*** Material for the task ***
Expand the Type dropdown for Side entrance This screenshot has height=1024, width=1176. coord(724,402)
*** End of Material for the task ***
*** Material for the task ***
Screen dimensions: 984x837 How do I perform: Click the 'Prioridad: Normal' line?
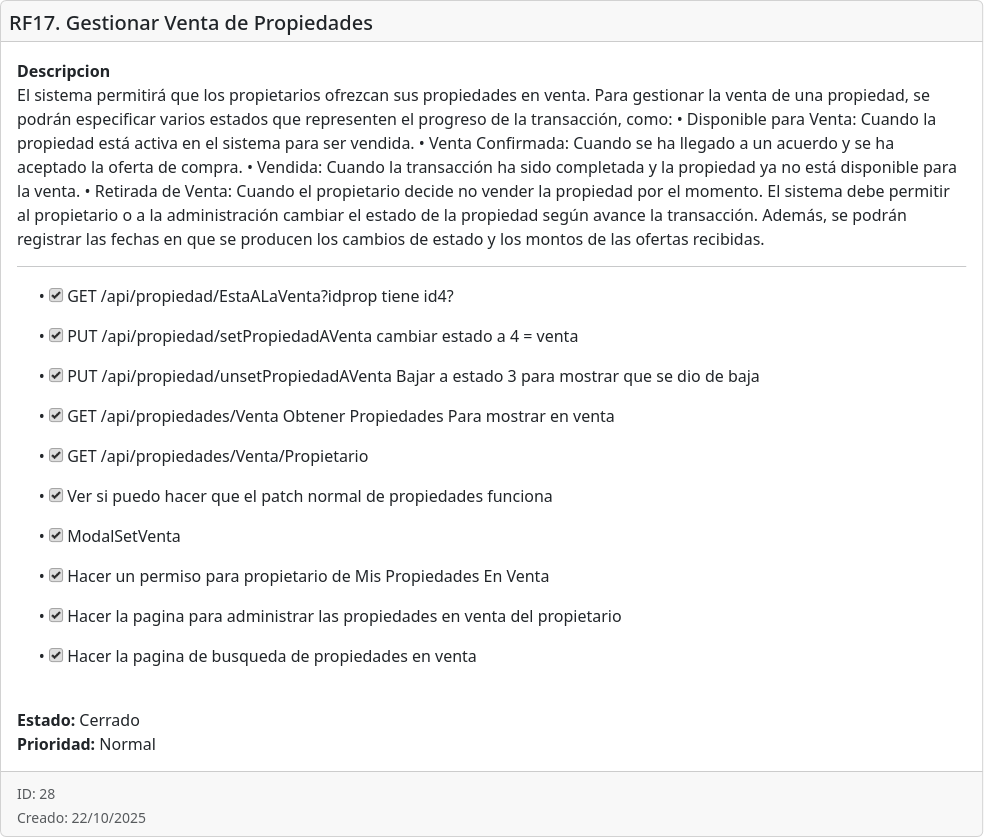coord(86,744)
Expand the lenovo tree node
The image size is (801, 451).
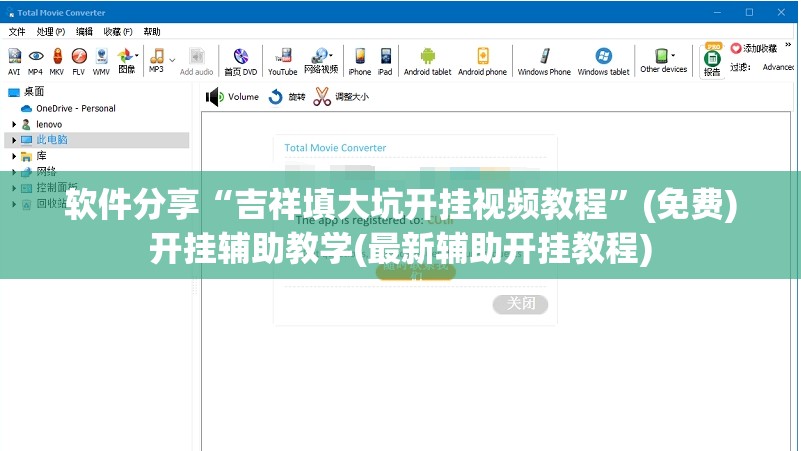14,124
*** End of Material for the task ***
*** Material for the task ***
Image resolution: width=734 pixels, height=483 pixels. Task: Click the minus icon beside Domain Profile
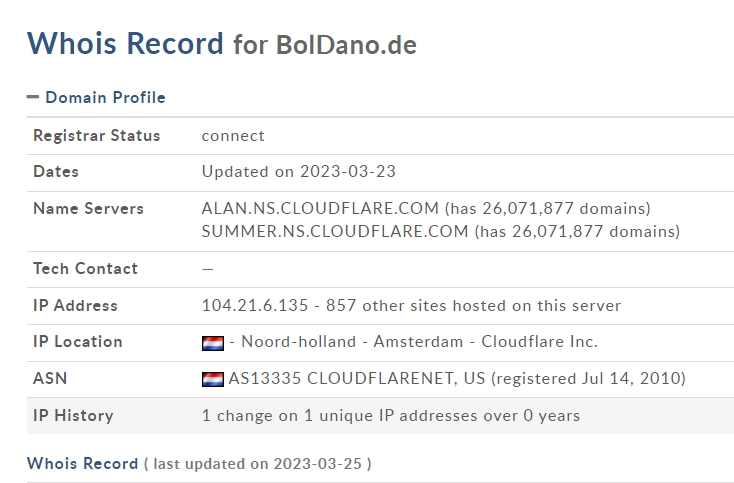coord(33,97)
*** End of Material for the task ***
### Brief
Scan the listing above and copy all lines containing the word "Expand".

### Task response
Expand the Type dropdown for Side entrance This screenshot has height=1024, width=1176. coord(724,402)
Expand the lenovo tree node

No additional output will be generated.